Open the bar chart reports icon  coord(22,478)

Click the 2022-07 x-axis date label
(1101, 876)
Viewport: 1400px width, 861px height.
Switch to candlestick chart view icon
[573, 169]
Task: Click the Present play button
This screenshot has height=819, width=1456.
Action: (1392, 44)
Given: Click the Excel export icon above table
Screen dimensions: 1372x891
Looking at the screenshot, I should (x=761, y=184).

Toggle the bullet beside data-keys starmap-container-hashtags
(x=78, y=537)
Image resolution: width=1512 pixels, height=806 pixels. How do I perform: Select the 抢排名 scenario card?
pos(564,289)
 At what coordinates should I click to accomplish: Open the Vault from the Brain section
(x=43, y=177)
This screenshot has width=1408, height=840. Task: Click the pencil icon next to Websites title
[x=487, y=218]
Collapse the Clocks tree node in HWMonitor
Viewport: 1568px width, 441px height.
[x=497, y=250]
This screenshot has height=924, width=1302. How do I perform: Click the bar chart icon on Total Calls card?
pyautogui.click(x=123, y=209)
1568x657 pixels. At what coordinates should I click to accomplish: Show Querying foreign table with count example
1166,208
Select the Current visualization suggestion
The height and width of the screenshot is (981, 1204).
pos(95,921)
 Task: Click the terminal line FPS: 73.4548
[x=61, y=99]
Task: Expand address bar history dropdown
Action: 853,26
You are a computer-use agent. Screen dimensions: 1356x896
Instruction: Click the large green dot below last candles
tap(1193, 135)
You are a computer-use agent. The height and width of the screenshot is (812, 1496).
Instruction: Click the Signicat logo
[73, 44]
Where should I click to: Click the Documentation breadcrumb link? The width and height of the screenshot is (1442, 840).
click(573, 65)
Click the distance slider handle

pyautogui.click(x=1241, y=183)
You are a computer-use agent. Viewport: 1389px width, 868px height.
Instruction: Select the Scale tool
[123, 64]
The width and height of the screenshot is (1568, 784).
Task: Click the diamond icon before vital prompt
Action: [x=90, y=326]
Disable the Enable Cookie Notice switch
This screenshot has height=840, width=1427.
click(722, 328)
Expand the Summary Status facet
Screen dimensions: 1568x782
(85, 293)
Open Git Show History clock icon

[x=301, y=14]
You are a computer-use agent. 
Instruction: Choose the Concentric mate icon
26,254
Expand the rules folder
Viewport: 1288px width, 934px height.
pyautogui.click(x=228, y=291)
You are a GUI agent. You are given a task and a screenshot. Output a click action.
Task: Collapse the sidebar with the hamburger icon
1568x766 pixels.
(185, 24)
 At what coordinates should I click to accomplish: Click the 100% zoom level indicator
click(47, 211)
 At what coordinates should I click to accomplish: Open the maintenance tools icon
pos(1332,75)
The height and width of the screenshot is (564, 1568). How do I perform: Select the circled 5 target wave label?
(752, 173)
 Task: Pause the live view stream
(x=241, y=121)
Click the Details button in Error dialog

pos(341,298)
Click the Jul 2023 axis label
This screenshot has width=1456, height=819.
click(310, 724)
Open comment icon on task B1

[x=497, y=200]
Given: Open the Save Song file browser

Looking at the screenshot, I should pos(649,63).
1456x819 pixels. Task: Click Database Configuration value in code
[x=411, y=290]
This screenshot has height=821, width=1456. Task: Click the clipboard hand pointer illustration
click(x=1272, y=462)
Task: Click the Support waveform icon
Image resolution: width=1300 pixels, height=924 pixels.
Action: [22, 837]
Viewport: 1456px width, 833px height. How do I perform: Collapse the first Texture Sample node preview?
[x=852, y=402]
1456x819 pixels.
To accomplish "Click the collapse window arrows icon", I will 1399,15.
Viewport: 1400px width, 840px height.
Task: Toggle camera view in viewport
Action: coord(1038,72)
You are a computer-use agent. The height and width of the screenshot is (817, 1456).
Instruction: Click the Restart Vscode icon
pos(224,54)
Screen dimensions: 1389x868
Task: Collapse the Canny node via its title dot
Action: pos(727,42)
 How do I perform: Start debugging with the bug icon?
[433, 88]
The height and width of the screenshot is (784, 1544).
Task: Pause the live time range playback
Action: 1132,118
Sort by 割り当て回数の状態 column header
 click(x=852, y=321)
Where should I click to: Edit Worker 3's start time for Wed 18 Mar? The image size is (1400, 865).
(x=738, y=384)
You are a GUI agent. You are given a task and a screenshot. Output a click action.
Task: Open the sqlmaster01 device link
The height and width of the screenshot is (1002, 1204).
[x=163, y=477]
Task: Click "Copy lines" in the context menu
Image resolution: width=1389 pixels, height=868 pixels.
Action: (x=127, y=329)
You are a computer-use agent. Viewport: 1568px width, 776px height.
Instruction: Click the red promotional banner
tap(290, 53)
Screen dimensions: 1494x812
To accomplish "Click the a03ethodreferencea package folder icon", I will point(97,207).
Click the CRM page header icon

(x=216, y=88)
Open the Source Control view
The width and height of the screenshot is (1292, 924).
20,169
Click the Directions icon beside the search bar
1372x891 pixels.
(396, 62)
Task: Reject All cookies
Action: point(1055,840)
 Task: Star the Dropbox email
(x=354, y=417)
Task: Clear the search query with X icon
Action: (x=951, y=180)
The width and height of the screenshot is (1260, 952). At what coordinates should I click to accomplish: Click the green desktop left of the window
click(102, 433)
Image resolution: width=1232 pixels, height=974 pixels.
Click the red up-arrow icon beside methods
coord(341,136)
+ + + +
▸ **What the task requires**:
Report how many lines of the data contain the word "computer", using the number alone.

▸ **Worked solution**:
6